In between there was a wedding:
The groom is on Alan’s staff, so I was the plus-one, although I’ve met the couple earlier. The bride is a flight attendant, and was the first to tell me about the emotional support turkey she flew with. I post the photo because I’m so impressed by their wedding photographer, even though I suspect she may have been inspired by this earlier execution:
But choosing the Detroit Public Library, and its magnificent murals, as a setting was pretty great. It bookended how the weekend started, with a screening of “Beauty and Ruin” at the DIA, part of the Freep Film Festival. It was very good, not perfect, but far from terrible, a documentary about the battle over the collection of the Detroit Institute of Arts during the city’s bankruptcy.
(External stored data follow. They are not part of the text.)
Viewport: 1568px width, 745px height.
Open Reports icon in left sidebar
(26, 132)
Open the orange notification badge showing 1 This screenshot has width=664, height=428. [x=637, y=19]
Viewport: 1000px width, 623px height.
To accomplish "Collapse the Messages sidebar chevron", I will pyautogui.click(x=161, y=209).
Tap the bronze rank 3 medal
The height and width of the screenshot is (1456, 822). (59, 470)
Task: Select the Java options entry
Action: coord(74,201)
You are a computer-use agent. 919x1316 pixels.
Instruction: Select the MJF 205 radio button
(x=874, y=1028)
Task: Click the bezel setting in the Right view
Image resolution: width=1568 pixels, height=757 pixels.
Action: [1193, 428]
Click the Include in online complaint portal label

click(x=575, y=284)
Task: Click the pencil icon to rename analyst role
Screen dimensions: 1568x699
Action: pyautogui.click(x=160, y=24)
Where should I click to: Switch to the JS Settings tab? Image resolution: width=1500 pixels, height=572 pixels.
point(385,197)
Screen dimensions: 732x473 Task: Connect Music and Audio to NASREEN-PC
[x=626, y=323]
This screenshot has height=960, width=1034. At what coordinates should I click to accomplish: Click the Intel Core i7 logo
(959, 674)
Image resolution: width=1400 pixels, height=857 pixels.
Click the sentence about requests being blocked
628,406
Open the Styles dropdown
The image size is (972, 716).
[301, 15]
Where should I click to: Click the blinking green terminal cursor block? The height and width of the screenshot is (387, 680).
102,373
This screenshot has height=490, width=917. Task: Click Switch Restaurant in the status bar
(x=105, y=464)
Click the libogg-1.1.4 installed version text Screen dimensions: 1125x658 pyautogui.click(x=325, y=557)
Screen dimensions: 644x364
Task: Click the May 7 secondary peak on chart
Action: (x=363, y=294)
In between reading a new mystery, dolling myself up for the wedding, kneading bread and scowling at my flooded street, of course I tried to keep up with the news from Washington. I read the Adam Davidson piece in the New Yorker that someone posted, and I wish I could agree with it, but let’s face it — too many false alarms. He concludes:
Of course Trump is raging and furious and terrified. Prosecutors are now looking at his core. Cohen was the key intermediary between the Trump family and its partners around the world; he was chief consigliere and dealmaker throughout its period of expansion into global partnerships with sketchy oligarchs. He wasn’t a slick politico who showed up for a few months. He knows everything, he recorded much of it, and now prosecutors will know it, too. It seems inevitable that much will be made public. We don’t know when. We don’t know the precise path the next few months will take. There will be resistance and denial and counterattacks. But it seems likely that, when we look back on this week, we will see it as a turning point. We are now in the end stages of the Trump Presidency.
We’ll see.
Onward to the week, eh?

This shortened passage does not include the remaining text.